_Work task:_ Down to the last line, print the data that follows exactly, without its pictures.

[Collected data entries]
----
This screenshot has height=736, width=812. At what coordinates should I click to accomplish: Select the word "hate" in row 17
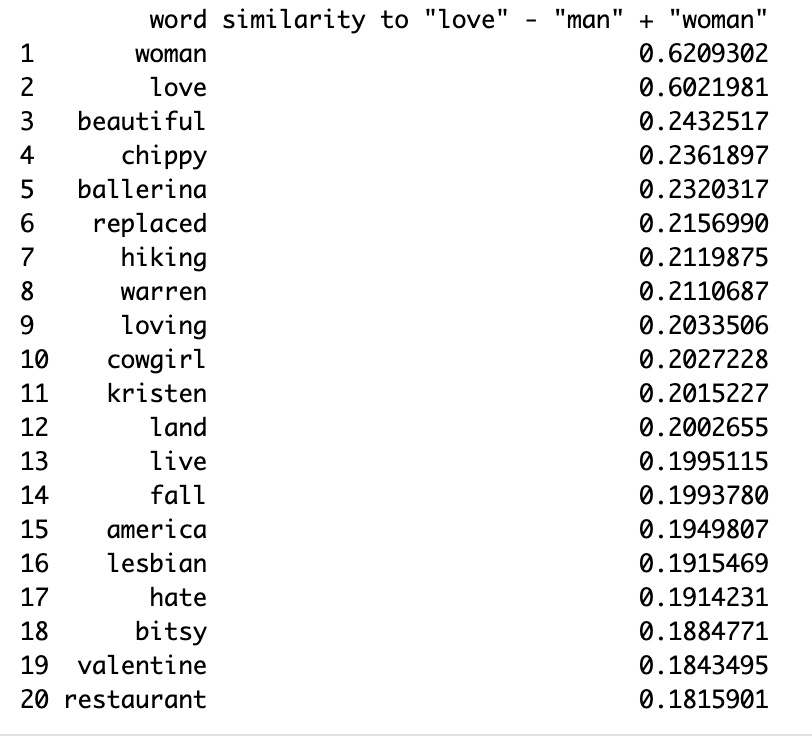[178, 598]
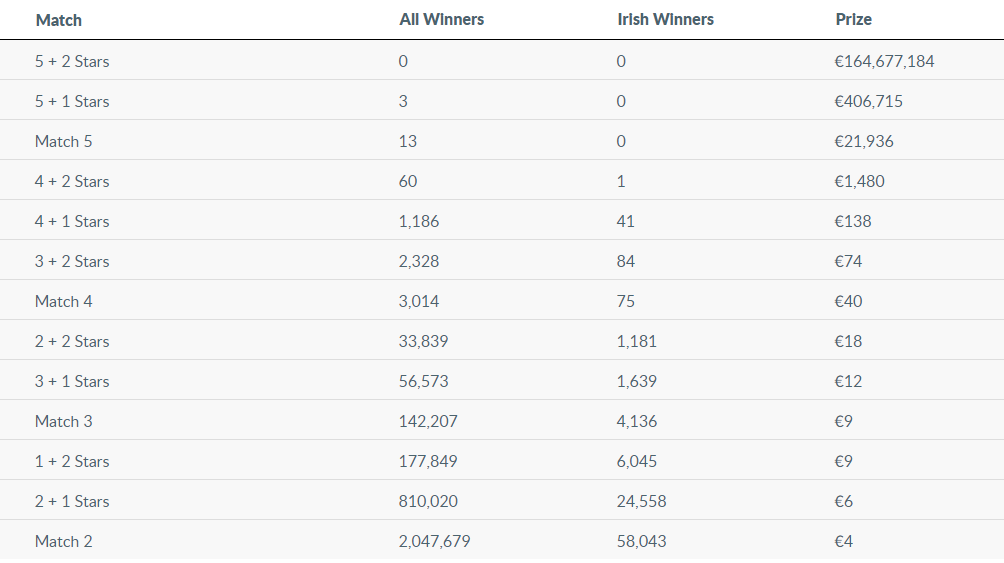Select the 1,639 Irish winners value
The height and width of the screenshot is (563, 1004).
(636, 382)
----
_Answer to this exercise:_
This screenshot has height=736, width=812. At what coordinates should I click to accomplish: Select the word "hate" in row 17
[178, 598]
Select the 1,639 Irish winners value
The height and width of the screenshot is (563, 1004).
(636, 382)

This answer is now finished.